En la capital de la más longeva y estable democracia de América, la violencia intentó torcer uno de los ritos más vitales a ese sistema de gobierno, como lo es el conteo de los votos y la proclamación del vencedor de una justa electoral. Impresiona, pero no sorprende, lo ocurrido en Washington el jueves. Desde hacía ya meses el Presidente Trump, con retórica inflamatoria, venía poniendo en duda los sistemas de votación remota que se emplean en varios de los estados. Producidos los recuentos, no solo desconoció su derrota sino que afirmó que jamás la reconocería; para finalmente hacer discursos incitando a la violencia. No se trataba ya de acciones legales para pedir la intervención judicial y se volvieran a contar los votos, sino, como afirmó el excandidato republicano Mitt Romney, se estuvo frente a una insurrección incitada por el Presidente de los Estados Unidos.
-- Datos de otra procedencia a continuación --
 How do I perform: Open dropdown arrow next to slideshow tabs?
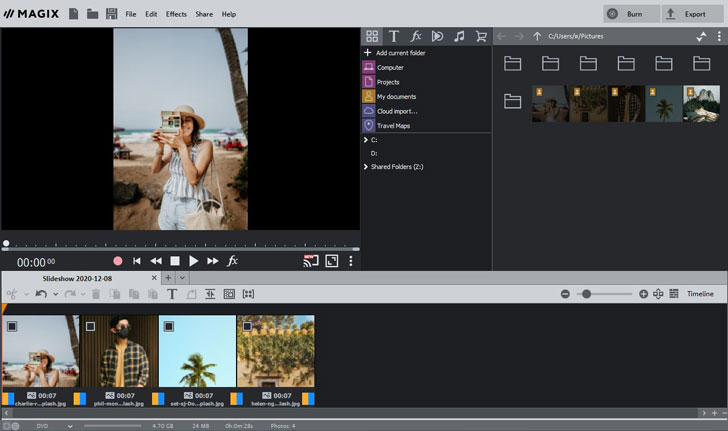point(182,277)
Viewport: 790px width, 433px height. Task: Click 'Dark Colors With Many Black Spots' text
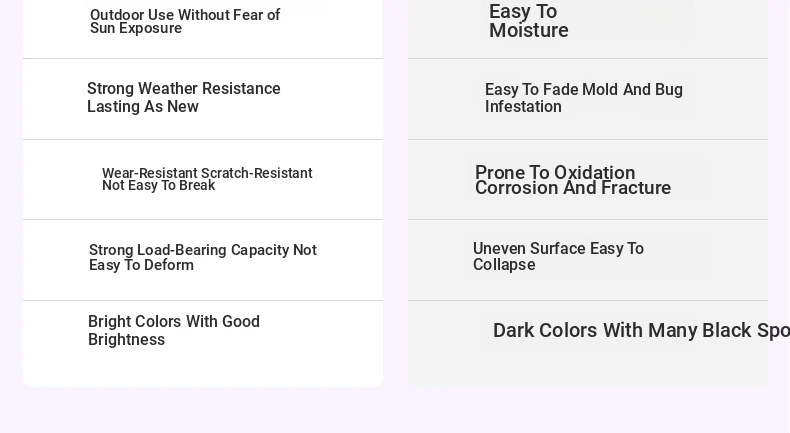(641, 331)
La bencina aterrizó en un grupo de violentos que se definen como los “tipos orgullosos”. Entre Trump y ese grupo no solo hay afinidad ideológica y no es ella la que sirve para entender sus conductas. Es otra característica lo que explica la pertinacia del uno a no aceptar que puede ser derrotado y la violencia de los otros. Lo común en ellos es un ingrediente que hace parte de todos quienes ejercen la violencia política aquí, allá y en cualquier lugar: se trata de la soberbia; esa conciencia y convicción de ser superiores, de defender una causa noble y urgente, y de estar el colectivo en un grave riesgo por la acción de un grupo de enemigos despreciables, a quienes hay que vencer a cualquier precio. El líder de esos orgullosos explica su causa como la salvación de Occidente y se autoidentifica como guardián de sus valores.
Predicada la propia superioridad moral, el paso a la violencia se desliza por un resbalín directo. Para el líder, los votos no pueden valer lo mismo ni erguirse como impedimento de su misión, pues él está destinado a que lo aprecien y lo voten. Las reglas del conteo de votos no son superiores a su orgullo ni pueden ser cortapisa de su acción salvífica: “Hacer a los Estados Unidos grande nuevamente”. La indignación contra quienes se oponen a sus designios no solo resulta justificada, sino que es exaltada como una virtud y una guía de la acción política.
La violencia política es un acto de soberbia, que intenta justificarse en la afirmación de una supuesta superioridad de quienes la ejercen, por sobre sus congéneres.
La democracia tiene muchas y diversas formas de distribuir el poder, de emitir y de contar los votos, pero conoce y aplica un solo sistema para reaccionar a la violencia política, cual es la de sancionar a sus autores e instigadores. No hacerlo equivale a no defender la igual dignidad, la deliberación y la regla de mayoría, único sistema legítimo de resolver las diferencias.
La democracia no solo tiene la legitimidad, sino el deber de reaccionar con el sistema punitivo en contra de quienes se alzan contra sus reglas y contra la igual consideración de cada uno de sus ciudadanos, piedra angular en la que descansan esas reglas.